A biocatalytic asymmetric reduction of olefins 1, which bear an electron-withdrawing group (EWG) has been developed. Isoenzymes OPR1 and OPR3 of 12-oxophytodienoate reductase (OPR) from Lycopersicon esculentum (tomato) mediate chemoselective hydrogenations of α,β-unsaturated aldehydes, (di)ketones, dicarboxylic acids, and imides in high conversions and enantioselectivities. NADH or NADPH is used as cofactor, either in stoichiometric amounts or in combination with different recycling systems. Furthermore, both isoenzymes reduce nitroalkenes 3 to the corresponding nitroalkanes 4 in a stereo­chemically complementary manner.

Comment

Enoate reductases are also called ‘old yellow enzymes’ and mediate the anti-selective hydrogenation of activated olefins using a flavin cofactor.

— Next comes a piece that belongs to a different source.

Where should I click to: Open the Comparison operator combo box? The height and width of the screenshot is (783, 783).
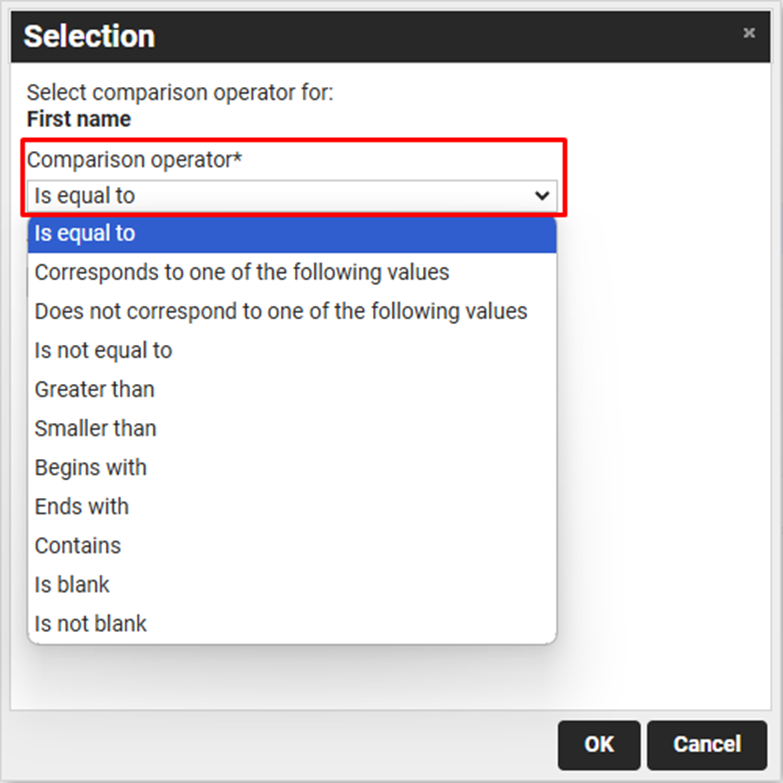[290, 195]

Although their mode of action has been elucidated thoroughly, the application of these enzymes on a preparative scale still remains in its infancy. Instead, whole-cell catalysts have dominated the field. Since an enoate reductase has previously been shown to reduce cyclohexenones to optically active cyclohexanones (J. D. Stewart et al. J. Mol. Catal. B 2006, 42, 52-54), its scope has now been expanded to a variety of electron-poor alkenes (1). Industrially relevant compounds such as ketoisophorone (1a) or citral (1b) are among them. While the use of whole-cell catalysts often suffers from the undesired reduction of C=O bonds, the present method is chemoselective for C=C bonds.